Access review drift is the gradual loss of consistency between policy and execution during certification cycles. It appears when reviewers lack current context, systems classify identities differently, or evidence is assembled manually, causing the same control to produce different outcomes across the environment.
Expanded Definition
access review drift describes the gap that appears when periodic certifications no longer reflect how Non-Human Identities are actually used. It is not simply a missed review date. It is the gradual mismatch between policy, inventory, ownership, and the evidence reviewers see during each cycle.
In NHI governance, the term is closely related to access recertification, entitlement review, and certification quality, but it is more specific than those labels. Definitions vary across vendors, and no single standard governs this yet, so practitioners should treat it as an operational failure mode rather than a formal control category. The problem is especially visible when service accounts, API keys, and AI agent credentials are grouped differently across IAM, cloud, and security tools. For a broader NHI context, see the Ultimate Guide to NHIs and the related discussion of review and governance gaps in Ultimate Guide to NHIs — Key Challenges and Risks.
The most common misapplication is treating a certification pass as proof of control health, which occurs when reviewers approve stale evidence without reconciling live usage, ownership changes, or orphaned secrets.
Examples and Use Cases
Implementing access reviews rigorously often introduces operational friction, requiring organisations to balance stronger governance against the cost of collecting fresh evidence across fragmented systems.
- A cloud platform team reviews a service account that still appears dormant in the IAM console, even though it is actively used by a CI/CD pipeline. The review is approved because the evidence set was assembled from one source only, not from runtime telemetry.
- A finance application rotates API keys quarterly, but the review workflow is based on a static spreadsheet of owners. The result is that the same key is certified by one reviewer and rejected by another, depending on which system they consult.
- An AI agent receives tool access through an orchestration layer, while the access review only covers the underlying workload identity. This is a common gap in agent governance, and the OWASP Non-Human Identity Top 10 helps frame why identity boundaries need explicit review logic.
- After a merger, duplicate service accounts are inherited from both environments. The certification process keeps approving both because ownership mapping was never normalised, creating drift between the intended estate and the reviewed estate.
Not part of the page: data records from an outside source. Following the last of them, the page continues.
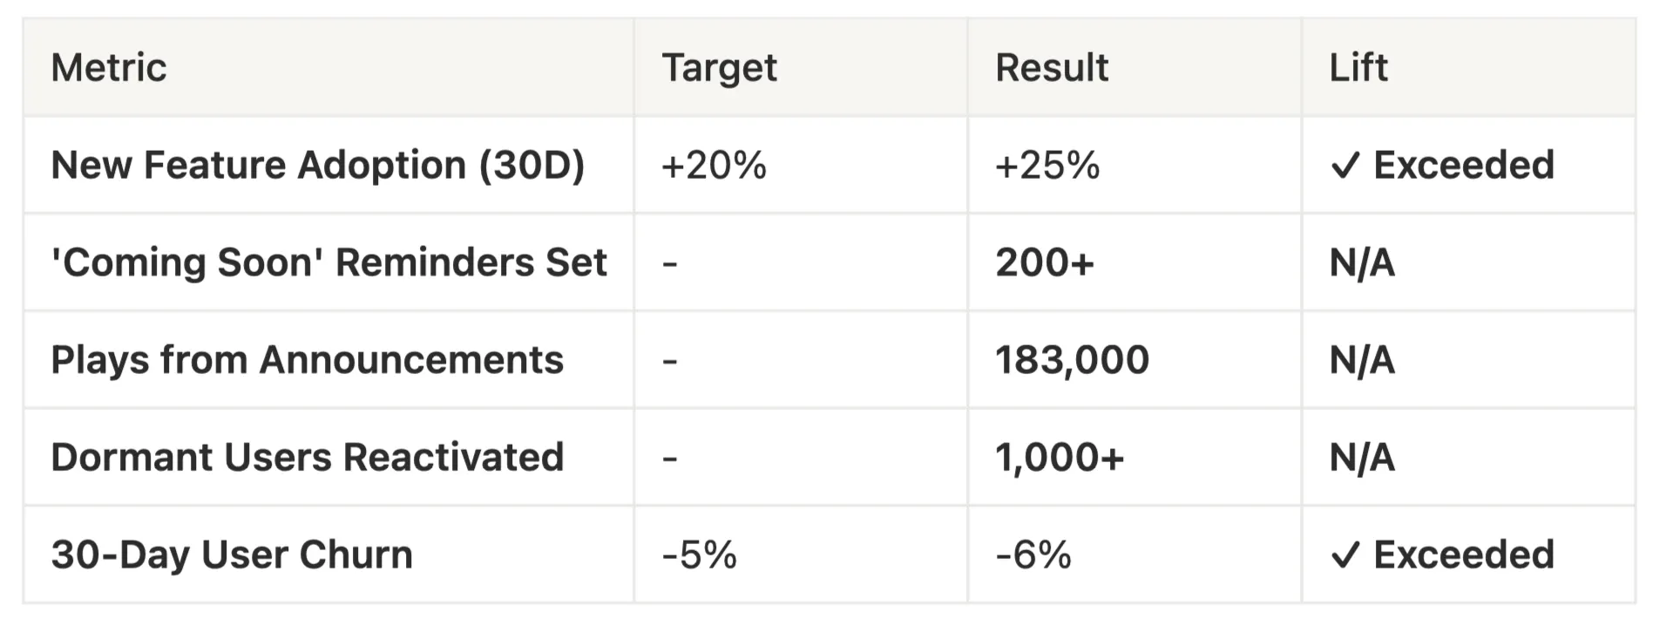This screenshot has height=626, width=1673.
Task: Select the 200+ result cell
Action: [x=1044, y=262]
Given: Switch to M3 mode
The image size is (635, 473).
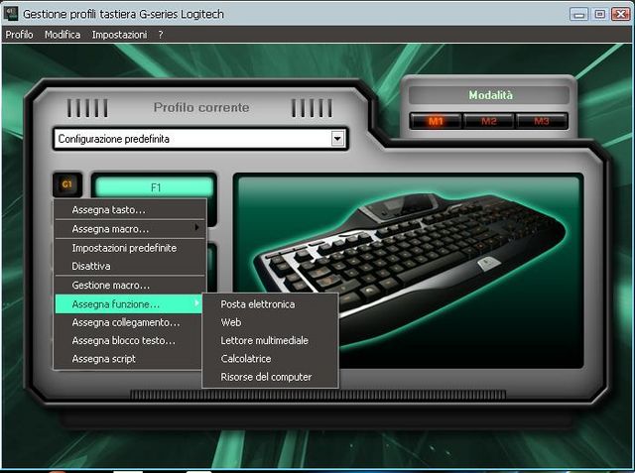Looking at the screenshot, I should 542,121.
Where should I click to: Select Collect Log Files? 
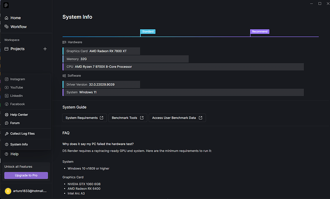22,134
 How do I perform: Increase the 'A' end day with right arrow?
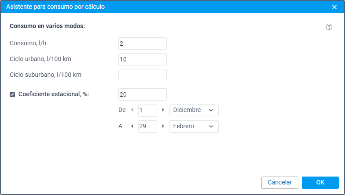point(163,126)
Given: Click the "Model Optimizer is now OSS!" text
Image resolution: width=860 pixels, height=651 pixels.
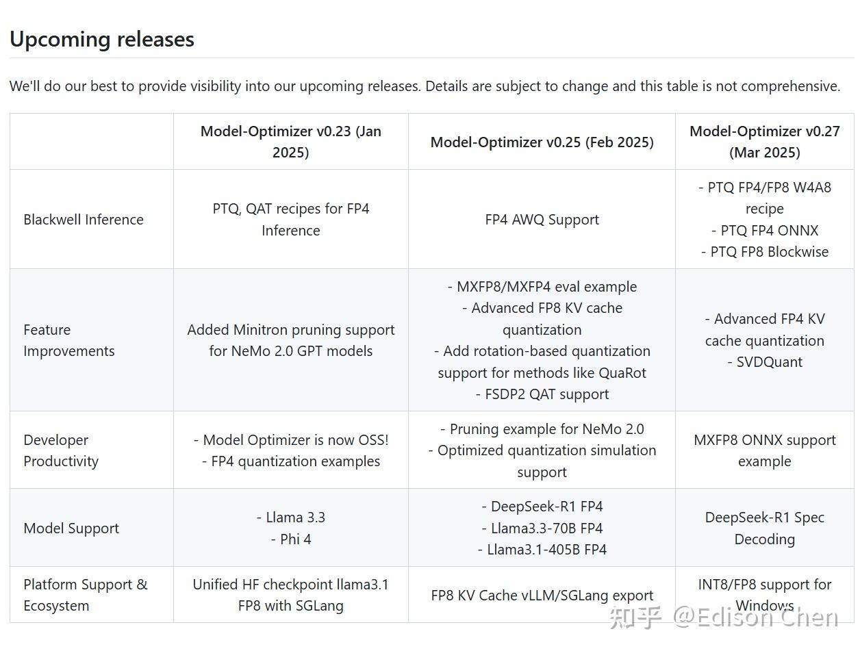Looking at the screenshot, I should [x=295, y=440].
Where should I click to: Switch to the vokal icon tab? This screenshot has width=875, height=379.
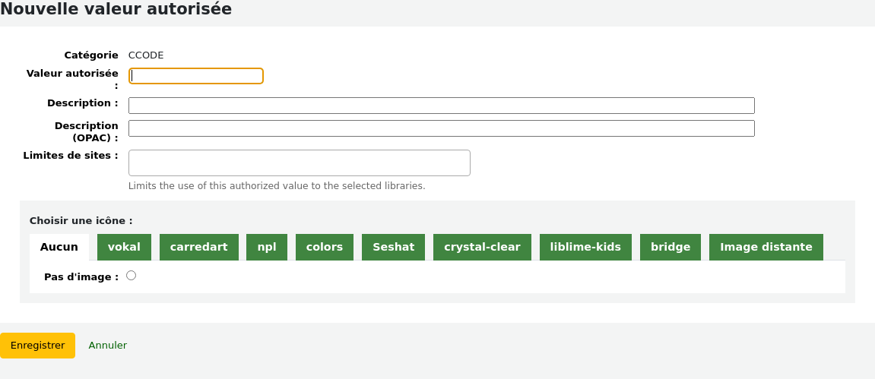point(124,247)
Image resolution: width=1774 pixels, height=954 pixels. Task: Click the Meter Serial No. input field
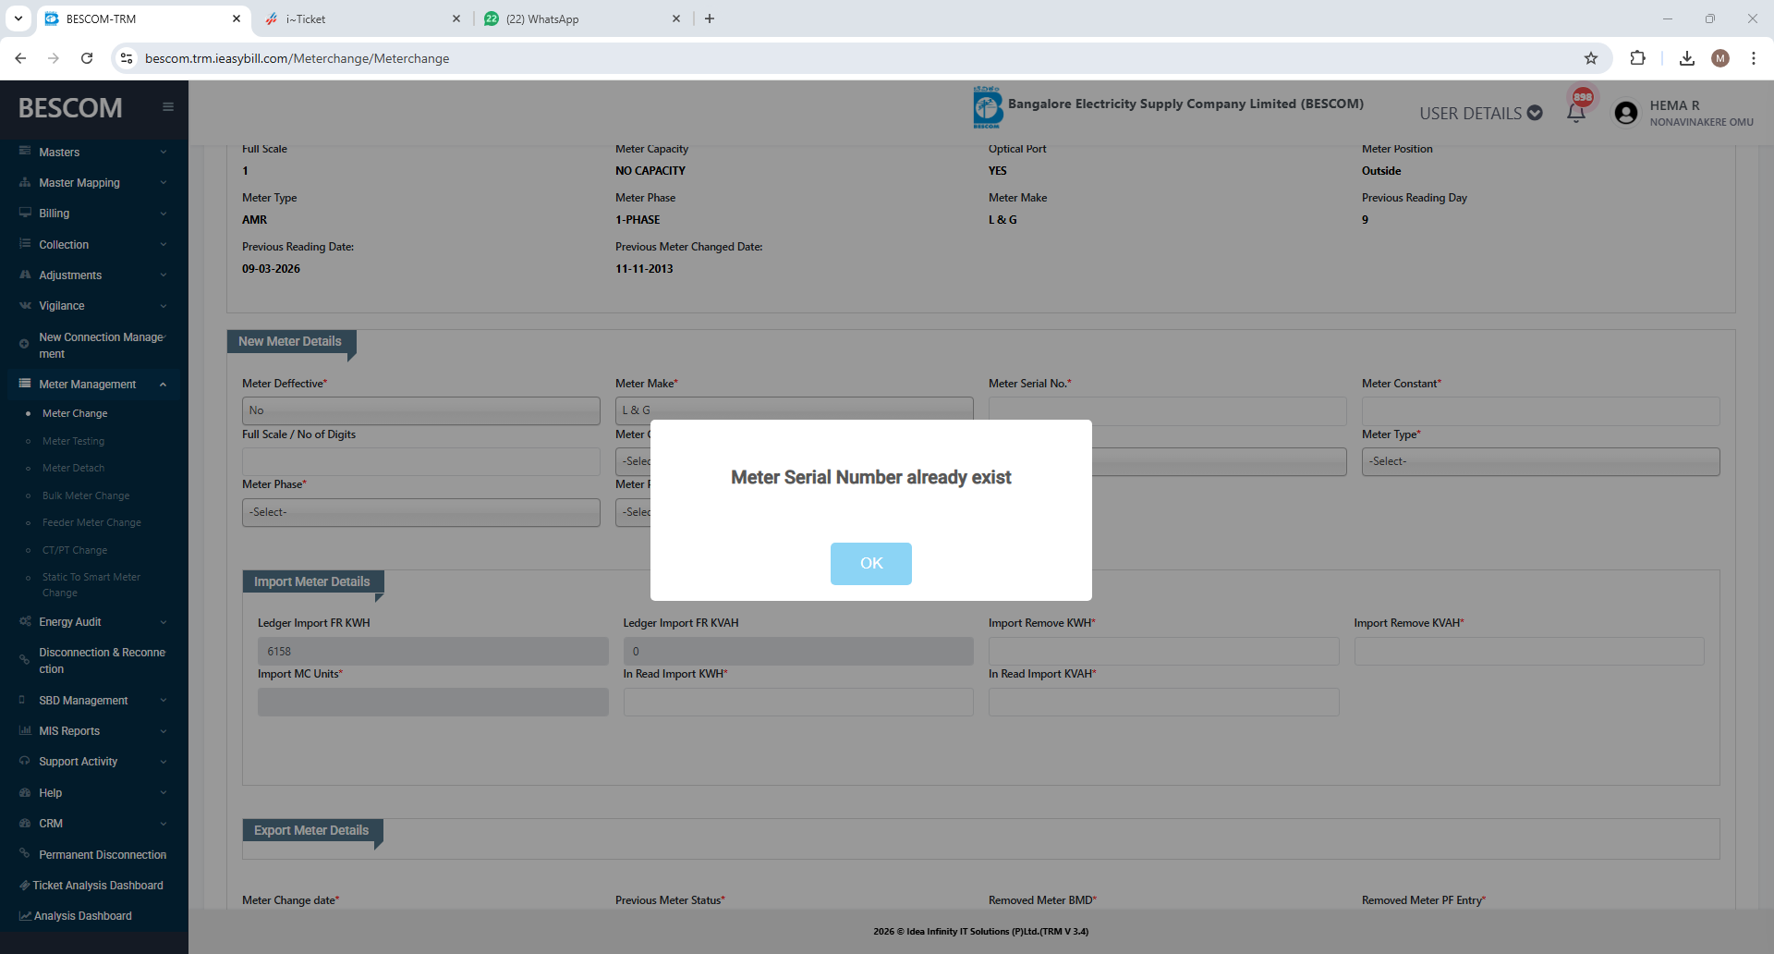coord(1167,410)
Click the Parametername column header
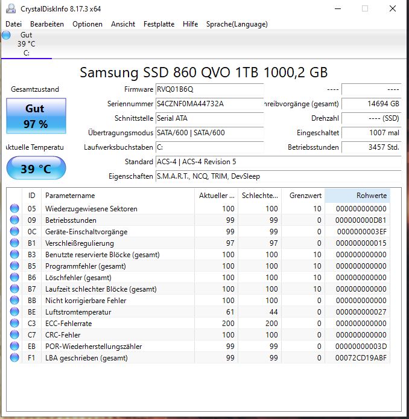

- In an incident review, security teams trace suspicious token use back to an account that had been “approved” in the last cycle. The 52 NHI Breaches Analysis shows why stale approval records often fail to reflect real exposure, especially when secrets and access paths are changing faster than review cadence.
For implementation guidance, the OWASP Non-Human Identity Top 10 is useful for identifying where review evidence tends to break down across non-human estates.
Why It Matters in NHI Security
Access review drift turns governance into ceremony. When it goes unchecked, organisations can preserve entitlements that no longer match business need, miss privileged service accounts, and keep approving secrets that should have been revoked. That weakens least privilege, creates audit exposure, and makes incident response harder because the recorded state no longer matches operational reality.
This matters especially in NHI-heavy environments, where the scale and turnover are far beyond human identity programs. NHIs outnumber human identities by 25x to 50x in modern enterprises, and only 5.7% of organisations have full visibility into their service accounts, according to the Ultimate Guide to NHIs. In that environment, review drift is not just a process flaw. It is a control failure that accumulates across cloud platforms, PAM workflows, and secrets management. Zero trust expectations are also affected, because the OWASP Non-Human Identity Top 10 reinforces that verification must stay continuous, not seasonal. The NHI Lifecycle Management Guide is useful for aligning reviews with onboarding, rotation, and offboarding events rather than calendar-only cycles.
Organisations typically encounter this consequence only after a breach, failed audit, or misrouted approval, at which point access review drift becomes operationally unavoidable to address.
Standards & Framework Alignment
This section maps relevant standards and security frameworks to the operational risks and controls described in this guidance.
OWASP Non-Human Identity Top 10 address the attack and risk surface, while NIST Zero Trust (SP 800-207) and NIST CSF 2.0 set the governance and control requirements practitioners need to meet.
| Framework | Control / Reference | Relevance |
|---|---|---|
| OWASP Non-Human Identity Top 10 | NHI-01 | Covers review failures tied to weak NHI inventory and entitlement visibility. |
| NIST Zero Trust (SP 800-207) | PR.AC-4 | Least-privilege access must be continuously verified, not assumed after review. |
| NIST CSF 2.0 | GV.RM-02 | Risk management depends on accurate, repeatable access governance evidence. |
Reconcile NHI inventory, owners, and entitlements before each certification cycle.